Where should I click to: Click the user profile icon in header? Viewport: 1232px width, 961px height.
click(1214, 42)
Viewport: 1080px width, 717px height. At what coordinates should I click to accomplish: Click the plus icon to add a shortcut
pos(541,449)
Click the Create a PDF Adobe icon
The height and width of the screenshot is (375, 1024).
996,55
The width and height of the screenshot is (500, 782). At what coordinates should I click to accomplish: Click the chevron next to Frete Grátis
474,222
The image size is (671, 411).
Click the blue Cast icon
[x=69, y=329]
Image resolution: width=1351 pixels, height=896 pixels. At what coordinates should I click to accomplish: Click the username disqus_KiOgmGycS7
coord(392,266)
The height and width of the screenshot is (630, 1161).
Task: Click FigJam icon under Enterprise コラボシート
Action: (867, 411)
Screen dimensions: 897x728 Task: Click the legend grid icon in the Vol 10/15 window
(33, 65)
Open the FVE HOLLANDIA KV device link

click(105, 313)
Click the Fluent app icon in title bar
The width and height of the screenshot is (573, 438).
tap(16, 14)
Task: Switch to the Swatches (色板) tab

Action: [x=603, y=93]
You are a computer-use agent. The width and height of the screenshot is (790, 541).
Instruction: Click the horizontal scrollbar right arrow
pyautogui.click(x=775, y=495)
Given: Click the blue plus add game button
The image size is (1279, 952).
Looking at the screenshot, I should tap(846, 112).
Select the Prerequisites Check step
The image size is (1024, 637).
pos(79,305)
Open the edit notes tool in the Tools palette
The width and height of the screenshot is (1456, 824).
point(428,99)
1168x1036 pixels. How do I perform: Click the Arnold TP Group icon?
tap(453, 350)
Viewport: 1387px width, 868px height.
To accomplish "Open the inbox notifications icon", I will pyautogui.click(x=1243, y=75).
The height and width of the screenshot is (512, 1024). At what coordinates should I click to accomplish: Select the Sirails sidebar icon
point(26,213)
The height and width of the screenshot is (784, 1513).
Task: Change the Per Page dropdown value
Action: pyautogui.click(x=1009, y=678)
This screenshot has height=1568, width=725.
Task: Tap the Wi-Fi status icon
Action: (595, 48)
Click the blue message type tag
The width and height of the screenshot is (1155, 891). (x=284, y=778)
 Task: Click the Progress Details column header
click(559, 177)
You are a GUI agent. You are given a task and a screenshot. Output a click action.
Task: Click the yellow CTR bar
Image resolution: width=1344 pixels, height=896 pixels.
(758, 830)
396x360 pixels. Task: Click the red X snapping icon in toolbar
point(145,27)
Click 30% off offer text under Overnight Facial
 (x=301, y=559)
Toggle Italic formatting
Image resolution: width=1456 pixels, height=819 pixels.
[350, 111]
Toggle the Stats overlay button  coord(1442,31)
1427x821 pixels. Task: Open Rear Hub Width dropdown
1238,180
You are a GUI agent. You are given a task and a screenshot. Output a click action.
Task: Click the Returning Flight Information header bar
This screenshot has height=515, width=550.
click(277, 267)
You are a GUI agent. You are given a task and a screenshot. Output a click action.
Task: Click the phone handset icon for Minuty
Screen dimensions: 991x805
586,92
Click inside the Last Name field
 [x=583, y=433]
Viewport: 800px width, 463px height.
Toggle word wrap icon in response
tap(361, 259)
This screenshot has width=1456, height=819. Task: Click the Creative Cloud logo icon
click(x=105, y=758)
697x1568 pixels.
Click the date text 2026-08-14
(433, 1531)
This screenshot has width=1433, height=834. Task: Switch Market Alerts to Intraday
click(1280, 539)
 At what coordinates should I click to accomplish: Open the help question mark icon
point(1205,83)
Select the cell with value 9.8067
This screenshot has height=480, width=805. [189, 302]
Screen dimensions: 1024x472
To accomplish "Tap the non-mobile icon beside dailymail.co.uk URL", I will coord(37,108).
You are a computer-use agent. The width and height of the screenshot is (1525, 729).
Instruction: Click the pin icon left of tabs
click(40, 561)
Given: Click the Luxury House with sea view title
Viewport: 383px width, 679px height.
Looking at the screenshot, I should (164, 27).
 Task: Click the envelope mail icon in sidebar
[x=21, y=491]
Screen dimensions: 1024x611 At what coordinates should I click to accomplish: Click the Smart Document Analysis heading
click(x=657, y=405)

· · · · ·

▸ **Do this**
Can you rewrite the listing above with every "At what coordinates should I click to accomplish" replaced by "Where do I click to complete" and everything else left unchanged?

▸ **Result of the task**
Where should I click to: Click the user profile icon in header? Viewport: 1232px width, 961px height.
click(1214, 42)
Viewport: 1080px width, 717px height. Where do I click to complete: Click the plus icon to add a shortcut
pos(541,449)
Click the Create a PDF Adobe icon
The height and width of the screenshot is (375, 1024).
996,55
The width and height of the screenshot is (500, 782). Where do I click to complete: Click the chevron next to Frete Grátis
474,222
The image size is (671, 411).
Click the blue Cast icon
[x=69, y=329]
Image resolution: width=1351 pixels, height=896 pixels. Where do I click to complete: Click the username disqus_KiOgmGycS7
coord(392,266)
The height and width of the screenshot is (630, 1161).
Task: Click FigJam icon under Enterprise コラボシート
Action: (867, 411)
Screen dimensions: 897x728 Task: Click the legend grid icon in the Vol 10/15 window
(33, 65)
Open the FVE HOLLANDIA KV device link

click(105, 313)
Click the Fluent app icon in title bar
The width and height of the screenshot is (573, 438).
tap(16, 14)
Task: Switch to the Swatches (色板) tab

Action: [x=603, y=93]
You are a computer-use agent. The width and height of the screenshot is (790, 541).
Instruction: Click the horizontal scrollbar right arrow
pyautogui.click(x=775, y=495)
Given: Click the blue plus add game button
The image size is (1279, 952).
Looking at the screenshot, I should tap(846, 112).
Select the Prerequisites Check step
The image size is (1024, 637).
pos(79,305)
Open the edit notes tool in the Tools palette
The width and height of the screenshot is (1456, 824).
point(428,99)
1168x1036 pixels. How do I perform: Click the Arnold TP Group icon?
tap(453, 350)
Viewport: 1387px width, 868px height.
To accomplish "Open the inbox notifications icon", I will pyautogui.click(x=1243, y=75).
The height and width of the screenshot is (512, 1024). Where do I click to complete: Select the Sirails sidebar icon
point(26,213)
The height and width of the screenshot is (784, 1513).
Task: Change the Per Page dropdown value
Action: pyautogui.click(x=1009, y=678)
This screenshot has height=1568, width=725.
Task: Tap the Wi-Fi status icon
Action: (595, 48)
Click the blue message type tag
The width and height of the screenshot is (1155, 891). (x=284, y=778)
 Task: Click the Progress Details column header
click(559, 177)
You are a GUI agent. You are given a task and a screenshot. Output a click action.
Task: Click the yellow CTR bar
Image resolution: width=1344 pixels, height=896 pixels.
(758, 830)
396x360 pixels. Task: Click the red X snapping icon in toolbar
point(145,27)
Click 30% off offer text under Overnight Facial
 (x=301, y=559)
Toggle Italic formatting
Image resolution: width=1456 pixels, height=819 pixels.
[350, 111]
Toggle the Stats overlay button  coord(1442,31)
1427x821 pixels. Task: Open Rear Hub Width dropdown
1238,180
You are a GUI agent. You are given a task and a screenshot. Output a click action.
Task: Click the Returning Flight Information header bar
This screenshot has height=515, width=550.
click(277, 267)
You are a GUI agent. You are given a task and a screenshot. Output a click action.
Task: Click the phone handset icon for Minuty
Screen dimensions: 991x805
586,92
Click inside the Last Name field
 [x=583, y=433]
Viewport: 800px width, 463px height.
Toggle word wrap icon in response
tap(361, 259)
This screenshot has width=1456, height=819. Task: Click the Creative Cloud logo icon
click(x=105, y=758)
697x1568 pixels.
Click the date text 2026-08-14
(433, 1531)
This screenshot has width=1433, height=834. Task: Switch Market Alerts to Intraday
click(1280, 539)
 Where do I click to complete: Open the help question mark icon
point(1205,83)
Select the cell with value 9.8067
This screenshot has height=480, width=805. [189, 302]
Screen dimensions: 1024x472
To accomplish "Tap the non-mobile icon beside dailymail.co.uk URL", I will coord(37,108).
You are a computer-use agent. The width and height of the screenshot is (1525, 729).
Instruction: Click the pin icon left of tabs
click(40, 561)
Given: Click the Luxury House with sea view title
Viewport: 383px width, 679px height.
Looking at the screenshot, I should (164, 27).
 Task: Click the envelope mail icon in sidebar
[x=21, y=491]
Screen dimensions: 1024x611 Where do I click to complete: Click the Smart Document Analysis heading
click(x=657, y=405)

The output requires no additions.